Treppen müssen mindestens auf einer Seite einen Handlauf haben. Dessen Oberseite muss zwischen 800 und 1150 mm über der Treppe liegen. Üblicherweise wird die Oberseite des Geländers als Handlauf ausgeführt, beide haben aber grundsätzlich nichts miteinander zu tun.

Die Handlaufbreite soll 25 bis 60 mm betragen und das Profil muss griffsicher sein.

Um ein Einklemmen der Hand zu vermeiden, soll der seitliche Abstand zu anderen Bauteilen (also z.B. Wand) mindestens 50 mm betragen.

Neu und etwas kompliziert sind Regelungen zu unterbrochenen Handläufen. Grundsätzlich sind Handläufe in Gebäuden im Allgemeinen ununterbrochen auszuführen.

In anderen Gebäuden darf der Handlauf in den Ecken unterbrochen sein. Hintergrund  ist, dass bei gewendelten Treppen oft gerade Handläufe verwendet werden, deren Höhe immer einen Kompromiss darstellt und die sich in den Ecken nicht auf einer Höhe treffen um verbunden zu werden.

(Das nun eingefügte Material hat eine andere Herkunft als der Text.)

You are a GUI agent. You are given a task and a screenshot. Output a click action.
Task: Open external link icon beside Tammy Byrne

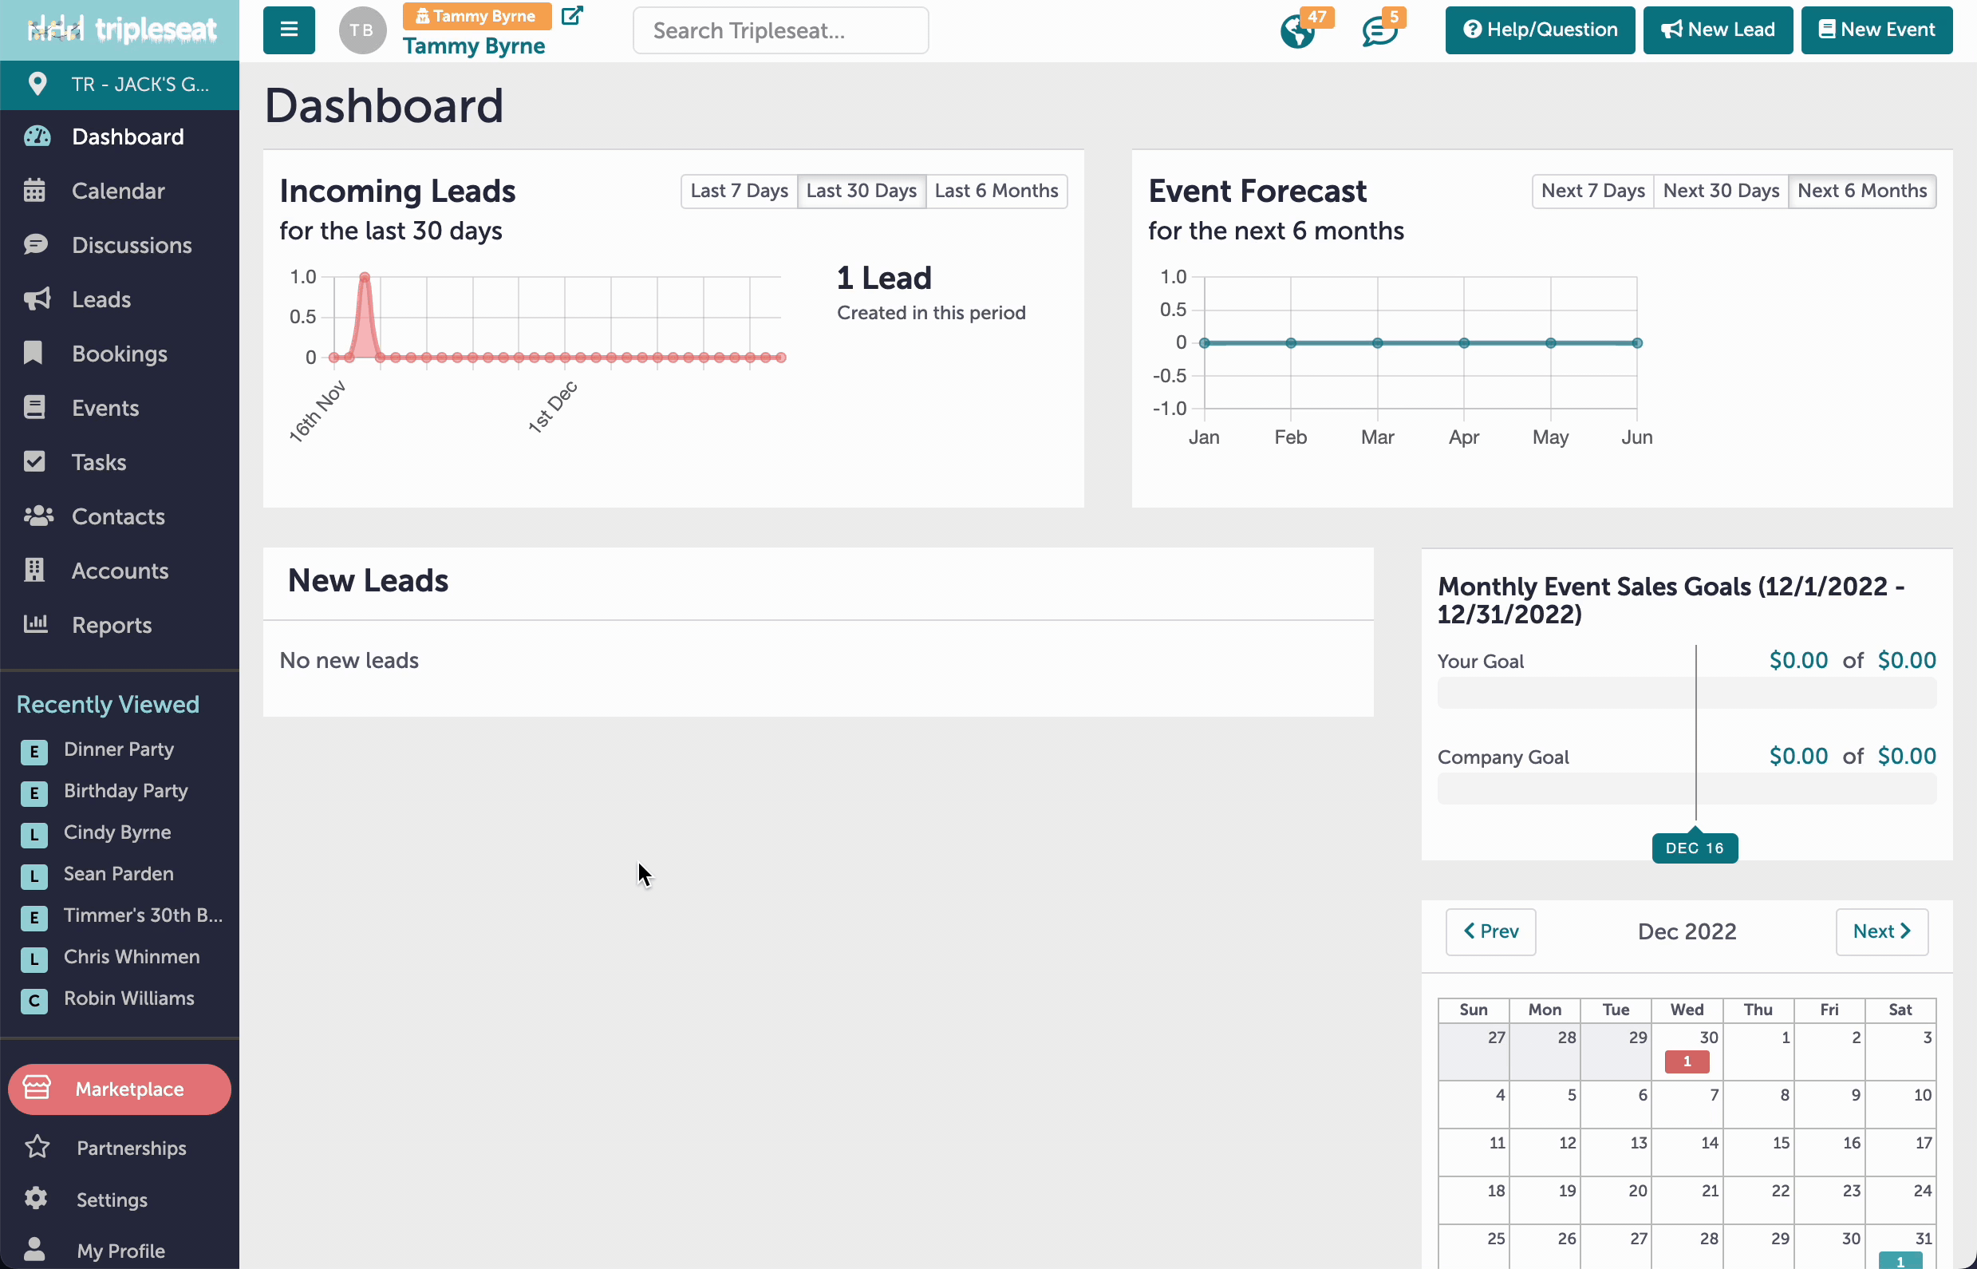click(x=572, y=16)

Der lichte Abstand zwischen den Enden muss zwischen 50 und 200 mm liegen, der Höhenversatz darf maximal 200 mm betragen und der von unten kommende Handlauf darf in keinem Fall über dem Anfang des nächsten Abschnittes enden.

Im barrierefreien Bauen sind insbesondere die Handläufe ein großes Thema, siehe Link.

 

Anmerkung:
Für runde Handläufe mit 45 mm Durchmesser gibt es das meiste Zubehör. Deshalb und aus optischen Gründen werden diese gerne eingesetzt. Besser greifen lässt sich jedoch ein Handlauf von 35 bis 40 mm Durchmesser, sowohl für Kinder als auch für Erwachsene.